Prior to this suitably titled Mix Edition, the showcase was split into two separate lineups, with the jazz and ethnic material presented first, and the rock-pop-indie acts doing their thing, in front of a different incoming industry contingent, a couple of weeks or so later.
This year’s hybrid affair is quite a dome-scratcher for Vanunu and the other festival staffers, but, says the artistic director, it makes practical sense. “We realized that, with all the things you have to deal with, to bring people in from abroad, if we held the showcase with the usual [two-leg] format we’d be completely occupied with that, and wouldn’t have any time for anything else.”
As the Showcase is definitively designed to help get some acts out there that have yet to make it on the bigger stages, it is no surprise to see the likes of retro funk outfit Uzi Navon, burlesque rock group Hamasach Halavan (The White Screen) and rapper Echo on the bill.
But what about Ninet Tayeb? The 38-year-old singer-songwriter, known professionally just by her given name, is possibly the biggest draw on the Israeli pop-rock scene today. Why does she need to make the effort to prove to the Showcase guests she can do the business?
“People tend to think that if artists are so famous in Israel they don’t need the Showcase,” Vanunu elucidates. “That’s simply not the case.”
No doubt, Ninet will wow her audience in the closing slot of the curtain-raising evening – Degibri opens – with a snapshot of some of her English-language repertoire.
But Vanunu expects the local and foreign audience members to get a multi-stratified spectator experience from the hybrid rollout.
“I think people will find the combined program very interesting. It is very colorful and varied.”
She feels it is very much a checks and balances situation. “When you have, say, only jazz or only rock, you can have 30 acts and put on a wide range of shows. When you combine everything, that limits the variety [of each genre] but it gives people a broader offering, spiced up with all sorts of flavors.”
That also means fewer opportunities for local musicians to show festival organizers from abroad what they can do. “I can understand that some artists may be frustrated by that, but I think having a broader selection of music, with everything intermingled, I think that adds color and makes it all more exciting.”

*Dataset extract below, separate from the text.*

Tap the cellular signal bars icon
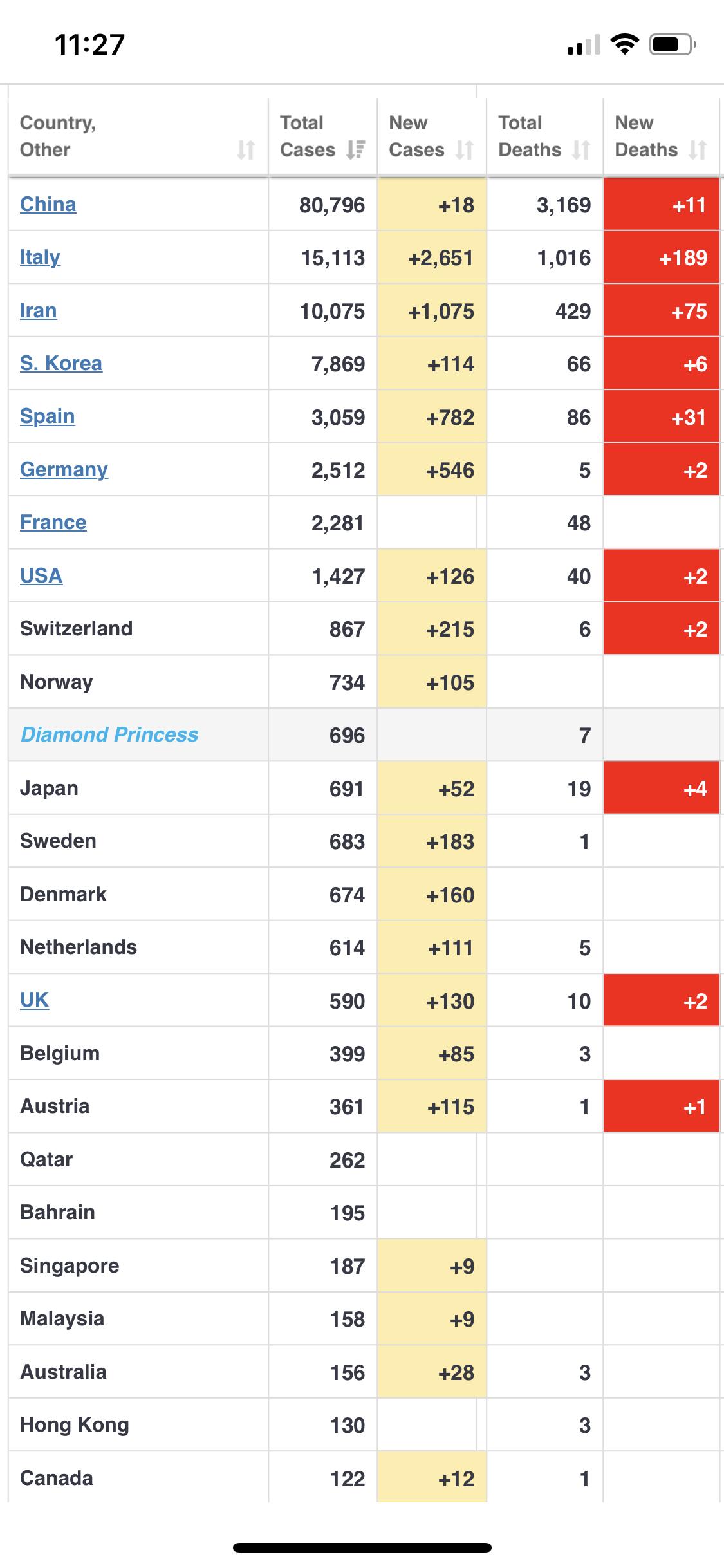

VANUNU SAYS the Showcase has two-way street rewards for all. “This impacts on the Israeli scene, too. Israeli artists understand they have a chance to make it abroad. That really motivates people, and they bring themselves to ‘an export-ready’ state. It is all interconnected.”
The artistic director happily notes that there is no substitute for actual corporeal interfaces.
“Personal encounters are the most important thing,” she says, adding the significance, for our artists, of getting up close to industry shakers and movers. “People abroad have managers and agents. Here that is less prevalent. So when, say, booking agents and festival heads come here, they meet the actual artists. It is more direct and more personal.”
The Yellow Submarine is now looking to up the marketing ante and is planning on establishing an international department designed to prime Israeli acts for exporting their artistic wares to venues and events around the world.
Vanunu believes that may yield benefits that go beyond the strict musical remit. “People come to Israel with all sorts of ideas and political opinions. But, when they get here and hear the music and meet the artists, they learn that the political aspect is the least important.”